Would that be FF Bruce Aaron? (I am a bit of a fan)


----------



## Eoghan (Oct 31, 2011)

I found FF Bruce at a price of £59 (~$100) for a second hand copy!
DA Carson for £26 (~$50)


----------



## Irish Presbyterian (Oct 31, 2011)

Herman Ridderbos is excellent.


----------



## Eoghan (Oct 31, 2011)

Irish Presbyterian said:


> Herman Ridderbos is excellent.



Could you expand on that Keith, what makes that commentary so good (and give me some idea of the cost of Ribberbros).

---------- Post added at 06:00 PM ---------- Previous post was at 05:46 PM ----------

I am a fan of FF Bruce but finding his commentary to be over £50 I despaired. I did however find a paperback for £26 on Ebay. Using that ISBN I found the same paperback a 1996 reprint for £11.40 second hand.

I think there is a place for some sort of listing of reprints. Is there any way of tracking down different printings?


----------



## Puritan Scot (Oct 31, 2011)

*Found the following helpful :*-
(1) *Arthur. W. Pink* - First class commentary, deeply spiritual in its content and contributes much in the way of practical application. Pink is reputed to have spent in excess of a fifteen year period compiling this work. 
(2) *William Hendriksen* - excellent verse by verse commentary from an outstanding New Testament scholar.
(3) *John Gill* - again a first class doctrinal and practical verse by verse exposition - however might be difficult to lay hold on a copy - Published by Particular Baptist Press - The Newport Commentary Series.
(4) *David Thomas* - an excellent commentary from a homiletical perspective.


----------



## Irish Presbyterian (Nov 1, 2011)

Eoghan, 
You can pick up Ridderbos's commentary for £28.49 on amazon and that's a pretty good price (although I got mine second hand). The commentary is different in that it is more of a theological reflection of John, though it is certainly based on clear exegesis. Carson, Morris et al are excellent on exegetical and historical detail, and Ridderbos has a lot of this in his footnotes. But as Beasley-Murray, Carson and Morris say on the back of Ridderbos's commentary, he has managed to follow John's theological flow throughout the gospel. I think he answers some of the questions that the other commentaries might not ask (and vice versa). I have Carson and Kostenberger but it often seems like they are writing the same commentary (within the confines of their particular series). If you have Carson and Bruce then I'd recommend picking up Ridderbos to round it out.


----------



## Pilgrim72 (Nov 1, 2011)

How about George Hutcheson? This is the Puritan Board after all. 
(And he was Scottish)

Exposition of John - George Hutcheson - Google Books
Books - Bible Study - Commentaries - Exposition of John, George Hutcheson, hard cover - SGPBooks.com, Inc.
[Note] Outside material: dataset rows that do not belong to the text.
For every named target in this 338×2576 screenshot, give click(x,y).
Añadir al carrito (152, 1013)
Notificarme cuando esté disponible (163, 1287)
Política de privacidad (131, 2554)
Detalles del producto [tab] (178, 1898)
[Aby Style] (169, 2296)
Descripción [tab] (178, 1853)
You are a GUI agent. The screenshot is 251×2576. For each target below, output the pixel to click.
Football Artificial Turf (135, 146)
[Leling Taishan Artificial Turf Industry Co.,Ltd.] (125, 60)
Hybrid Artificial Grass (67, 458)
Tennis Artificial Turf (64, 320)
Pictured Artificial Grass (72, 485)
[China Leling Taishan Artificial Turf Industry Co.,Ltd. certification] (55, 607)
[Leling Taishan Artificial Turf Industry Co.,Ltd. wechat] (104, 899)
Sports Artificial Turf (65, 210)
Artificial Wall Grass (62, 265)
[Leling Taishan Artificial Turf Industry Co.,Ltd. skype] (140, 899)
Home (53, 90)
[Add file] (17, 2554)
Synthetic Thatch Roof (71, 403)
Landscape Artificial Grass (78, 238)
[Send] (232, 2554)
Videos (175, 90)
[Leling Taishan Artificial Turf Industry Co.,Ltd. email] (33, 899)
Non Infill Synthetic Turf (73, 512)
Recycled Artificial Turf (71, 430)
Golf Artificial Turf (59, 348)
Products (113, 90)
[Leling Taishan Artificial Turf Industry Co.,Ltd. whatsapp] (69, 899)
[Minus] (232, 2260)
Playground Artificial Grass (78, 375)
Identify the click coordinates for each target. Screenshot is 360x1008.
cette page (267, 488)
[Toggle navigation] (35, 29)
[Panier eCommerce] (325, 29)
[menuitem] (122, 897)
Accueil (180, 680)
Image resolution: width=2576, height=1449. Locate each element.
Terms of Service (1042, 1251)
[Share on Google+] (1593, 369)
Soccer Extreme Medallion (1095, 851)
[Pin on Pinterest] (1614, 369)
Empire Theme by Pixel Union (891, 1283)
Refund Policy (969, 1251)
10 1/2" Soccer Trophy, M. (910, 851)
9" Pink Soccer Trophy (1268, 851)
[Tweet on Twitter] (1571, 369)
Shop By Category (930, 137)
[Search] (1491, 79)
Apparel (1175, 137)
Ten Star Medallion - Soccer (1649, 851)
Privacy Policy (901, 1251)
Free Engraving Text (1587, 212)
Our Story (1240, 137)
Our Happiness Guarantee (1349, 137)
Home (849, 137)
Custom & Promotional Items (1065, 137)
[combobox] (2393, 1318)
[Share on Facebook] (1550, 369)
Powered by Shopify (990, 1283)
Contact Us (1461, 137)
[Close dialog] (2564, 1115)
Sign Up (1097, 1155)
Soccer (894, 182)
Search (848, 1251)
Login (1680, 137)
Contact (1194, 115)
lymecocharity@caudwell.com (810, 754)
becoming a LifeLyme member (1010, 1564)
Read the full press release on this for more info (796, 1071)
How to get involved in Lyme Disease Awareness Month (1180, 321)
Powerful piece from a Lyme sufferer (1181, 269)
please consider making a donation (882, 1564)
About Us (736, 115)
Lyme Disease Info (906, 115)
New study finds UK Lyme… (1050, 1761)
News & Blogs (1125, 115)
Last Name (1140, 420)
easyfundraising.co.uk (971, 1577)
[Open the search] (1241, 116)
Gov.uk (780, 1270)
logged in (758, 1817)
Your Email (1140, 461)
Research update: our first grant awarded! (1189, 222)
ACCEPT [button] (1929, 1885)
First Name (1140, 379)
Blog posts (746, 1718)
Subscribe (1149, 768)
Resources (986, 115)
I have the Banner of Truth edition.


----------



## LeeD (Nov 1, 2011)

Carson is a must from what I have read of it. I also cherish Ryle for his devotional writing and emphasis on application.


----------



## puritanpilgrim (Nov 1, 2011)

"Would that be FF Bruce Aaron? (I am a bit of a fan) "


Yes


----------



## elnwood (Nov 1, 2011)

ChristianBook.com has F. F. Bruce's commentaries on the gospel of John and the epistles of John in one volume for $7.99.


----------